What to produce. Extract only the lines running from the top of the entries to the line that holds "Task: Close the DevTools panel". Include that line and omit the pictures.

Stored data
******

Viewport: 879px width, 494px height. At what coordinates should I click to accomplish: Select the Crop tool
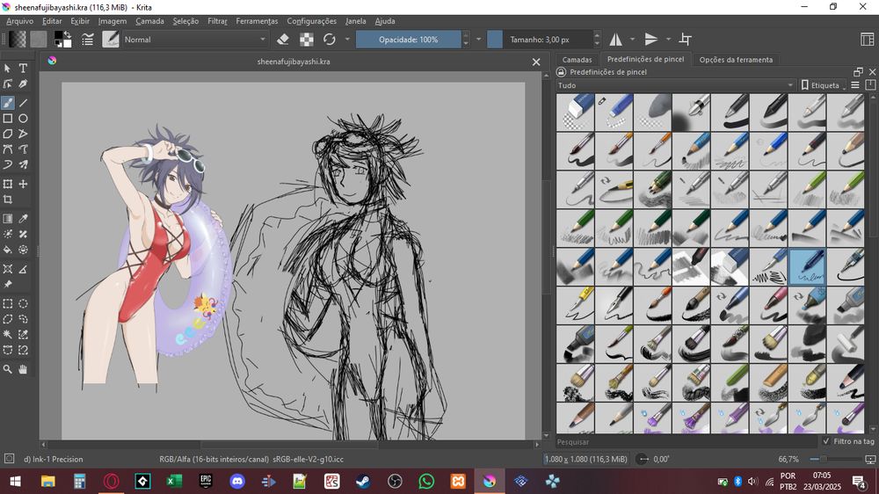pos(8,200)
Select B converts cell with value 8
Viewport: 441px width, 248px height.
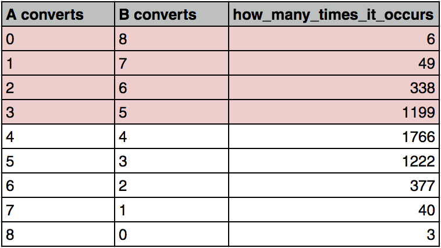(x=172, y=38)
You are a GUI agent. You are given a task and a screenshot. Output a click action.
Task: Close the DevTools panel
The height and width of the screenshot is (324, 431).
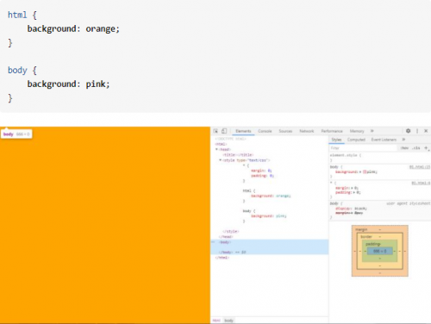pyautogui.click(x=426, y=131)
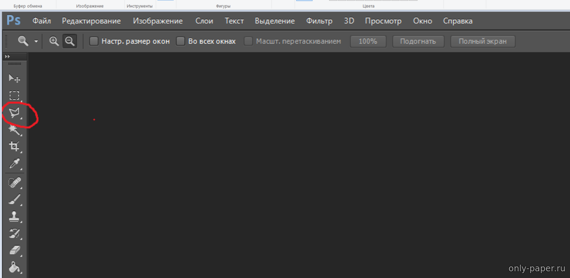
Task: Select the Move tool
Action: point(14,78)
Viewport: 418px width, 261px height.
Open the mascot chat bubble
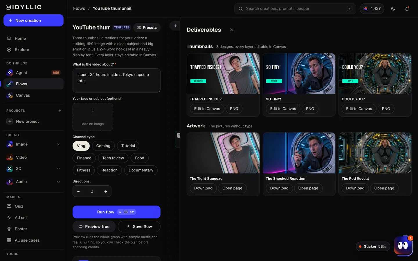tap(403, 246)
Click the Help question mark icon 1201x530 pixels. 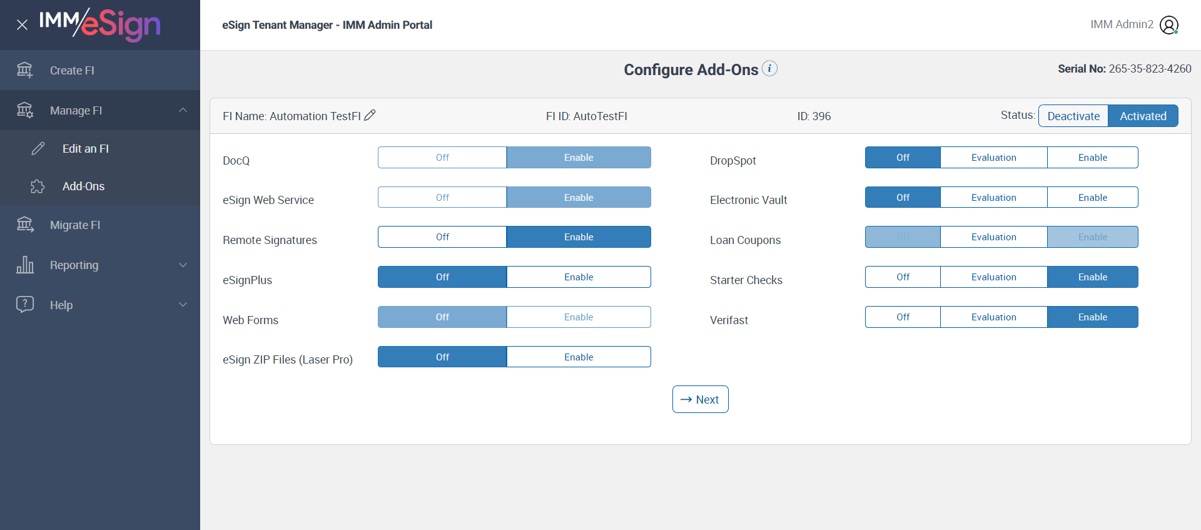point(25,305)
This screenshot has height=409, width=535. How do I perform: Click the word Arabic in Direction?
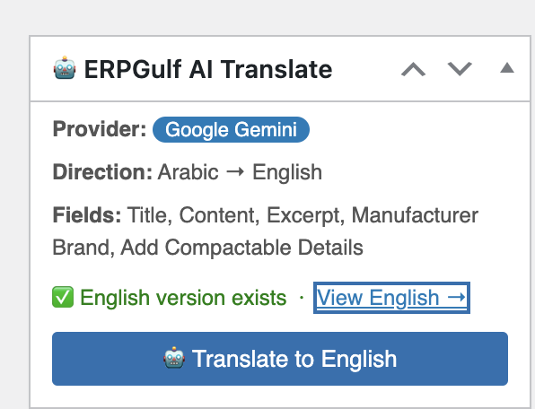[188, 172]
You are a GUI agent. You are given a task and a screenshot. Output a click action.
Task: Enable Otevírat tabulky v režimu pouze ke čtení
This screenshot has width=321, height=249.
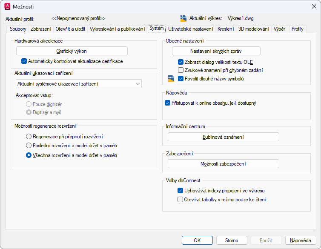181,199
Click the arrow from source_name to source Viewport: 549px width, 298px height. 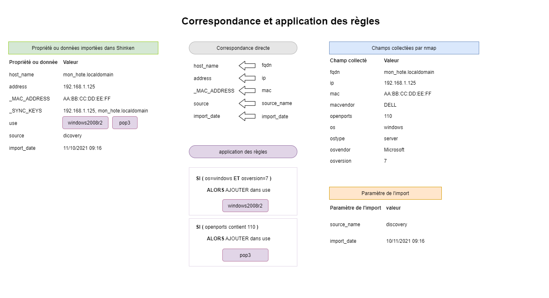[x=247, y=103]
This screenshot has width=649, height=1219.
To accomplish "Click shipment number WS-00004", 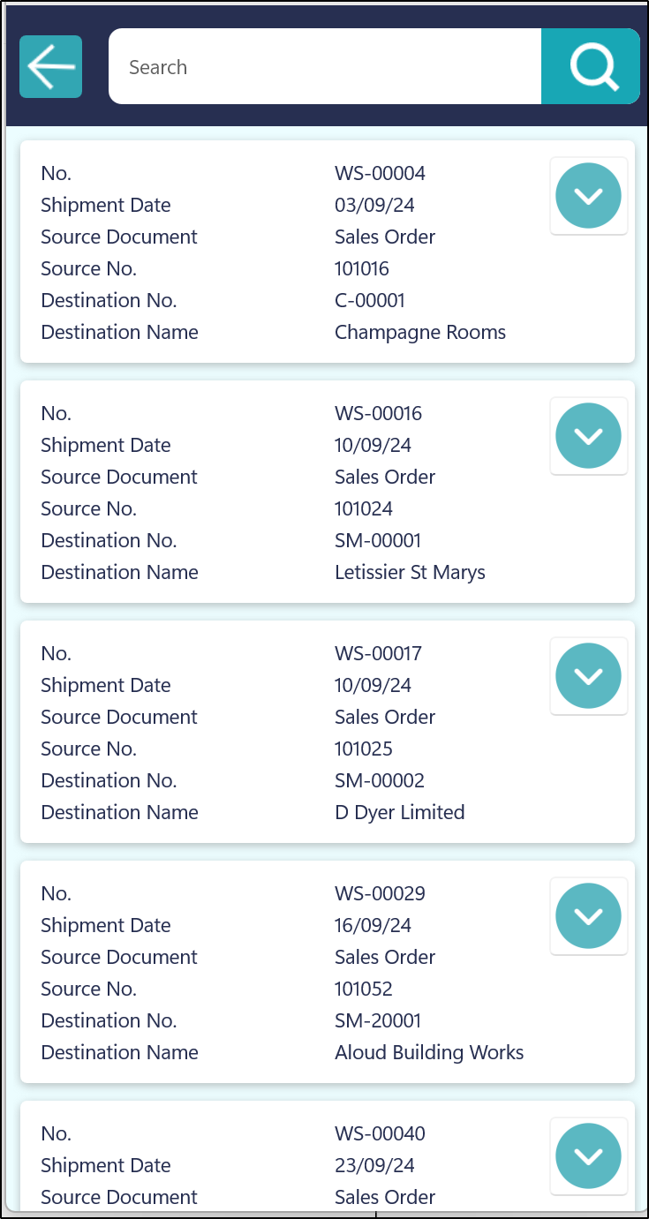I will pyautogui.click(x=380, y=174).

******

Written response.
Viewport: 879px width, 494px height. At what coordinates should I click to accomplish: Select the Crop tool
pos(8,200)
Select B converts cell with value 8
Viewport: 441px width, 248px height.
(x=172, y=38)
You are a GUI agent. You are given a task and a screenshot. Output a click action.
Task: Close the DevTools panel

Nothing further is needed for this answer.